Wong Kar-wai
filme un road-movie étrange, qu’il lance après une longue première partie
centrée sur le bar de Jeremy.
My Blueberry Nights reprend les
principaux motifs du road-movie : bien plus que la destination finale, ce
sont les rencontres faites en chemin qui sont décisives et le chemin parcouru
ramène au point de départ (on retrouve cette trajectoire circulaire du Magicien d'Oz ou de Apportez-moi la tête d'Alfredo Garcia). Dès lors c'est le cheminement
intérieur qui est la substance du road-movie : ici Elizabeth met des mois pour revenir à son point de départ et contempler sans tristesse
l'appartement à louer de son ancien amant.

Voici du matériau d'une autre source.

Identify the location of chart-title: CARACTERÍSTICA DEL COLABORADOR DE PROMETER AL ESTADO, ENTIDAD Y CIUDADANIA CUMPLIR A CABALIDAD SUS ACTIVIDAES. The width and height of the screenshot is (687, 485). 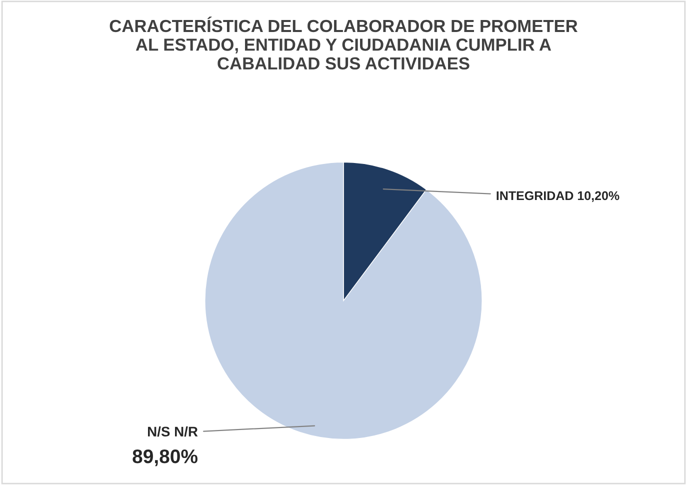
(344, 43).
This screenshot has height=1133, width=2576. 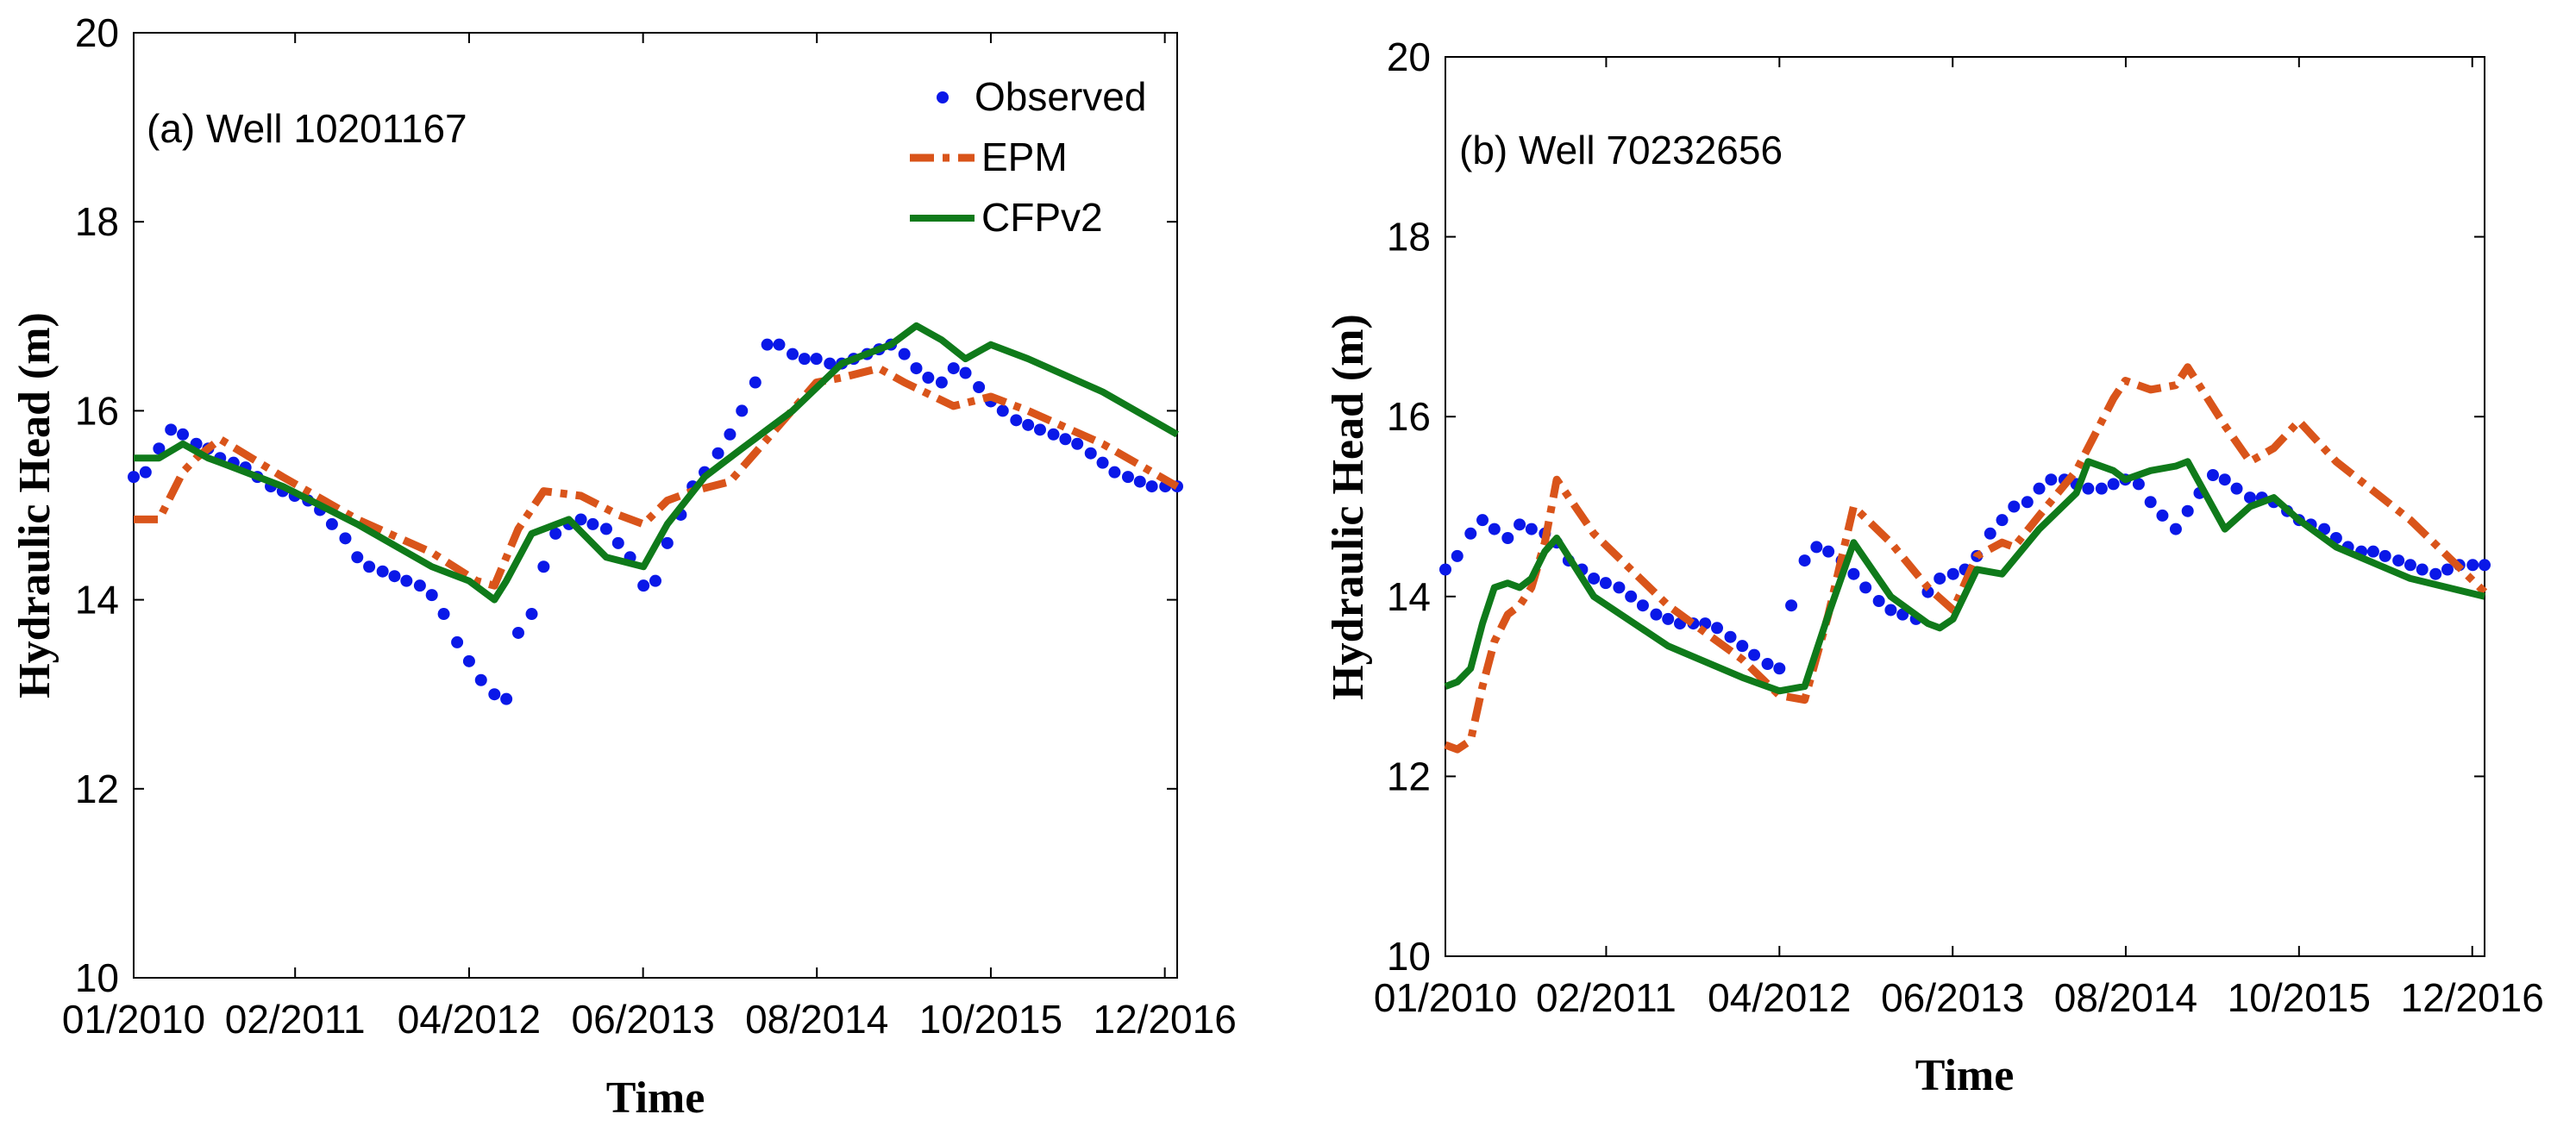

Elle peut alors traverser la route
et revenir dans le bar de Jeremy.
Et si la route
se prend à deux, ici les choses sont un peu différentes (Jeremy ne bouge pas de
son bar), mais Elizabeth lui écrit et il devient ainsi le compagnon de voyage,
confident muet sur lequel se reposer.
Elizabeth
devient alors témoin du monde, elle côtoie les tragédies humaines, s’apaisant à
mesure qu’elle s’ouvre aux autres.
Si ce premier
film américain recèle peut-être moins le charme secret de ses films hong-kongais,
il distille une étrange douceur triste, avec cette patte typique du réalisateur,
moins styliste ou maniériste que dans d’autres films, mais toujours capable de
donner à ses images à la beauté fulgurante une forte émotion, mêlant la tristesse et la douceur, l’illusion
et le désespoir. Wong Kar-wai reprend d’ailleurs – sous certains angles – des éléments
entrevus dans Happy Together. Et l’on
retrouve, comme si souvent chez lui, des personnages qui attendent, comme des
spectateurs qui suivent la marche du monde sans y prendre part.
Enfin, si la
musique est moins prenante que dans d'autres films du réalisateur, on notera le
délicieux arrangement à l'harmonica du fameux Yumeji’s Theme, venu tout
droit de In the Mood for Love et dont
on retrouve la douceur suave avec plaisir.